Authors: Chia-Yi Huang, Dachen Chu, Wei-Chao Hwang, Meei-Ling Tsaur

Journal, date & volume: , 2012 Apr 2 , ,

PubMed link:

Channelpedia reference in: Kv3.4

Precise axon pathfinding is crucial for establishment of the initial neuronal network during development. Pioneer axons navigate without the help of preexisting axons and pave the way for follower axons that project later. Voltage-gated ion channels comprise the intrinsic electrical activity of pioneer axons and regulate axon pathfinding.

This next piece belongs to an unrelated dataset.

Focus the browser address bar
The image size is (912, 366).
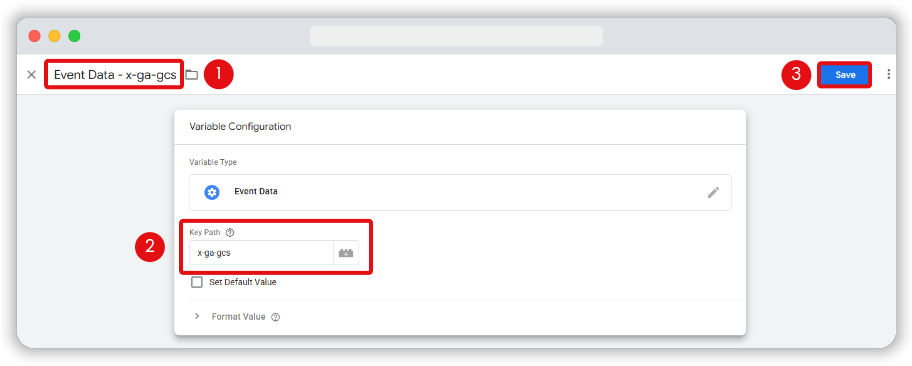[x=456, y=36]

To elucidate which channel molecules are present in pioneer axons, immunohistochemical analysis was performed to examine 14 voltage-gated ion channels (Kv1.1-Kv1.3, Kv3.1-Kv3.4, Kv4.3, Cav1.2, Cav1.3, Cav2.2, Nav1.2, Nav1.6, and Nav1.9) in 9 axonal tracts in the developing rat forebrain, including the optic nerve, corpus callosum, corticofugal fibers, thalamocortical axons, lateral olfactory tract, hippocamposeptal projection, anterior commissure, hippocampal commissure, and medial longitudinal fasciculus. We found A-type K(+) channel Kv3.4 in both pioneer axons and early follower axons, and L-type Ca(2+) channel Cav1.2 in pioneer axons and early and late follower axons. Spatially, Kv3.4 and Cav1.2 were co-localized with markers of pioneer neurons and pioneer axons, such as Deleted in Colorectal Cancer (DCC), in most fiber tracts examined. Temporally, Kv3.4 and Cav1.2 were expressed abundantly in most fiber tracts during axon pathfinding, but were down-regulated beginning in synaptogenesis. By contrast, delayed rectifier Kv channels (e.g., Kv1.1 and Kv3.3) and Nav channels (e.g., Nav1.2) were absent from these fiber tracts (except the corpus callosum) during pathfinding of pioneer axons. These data suggest that Kv3.4 and Cav1.2, two high-voltage-activated ion channels, may act together to control Ca(2+) -dependent electrical activity of pioneer axons and play important roles during axon pathfinding. J. Comp. Neurol., 2012. © 2012 Wiley-Liss, Inc.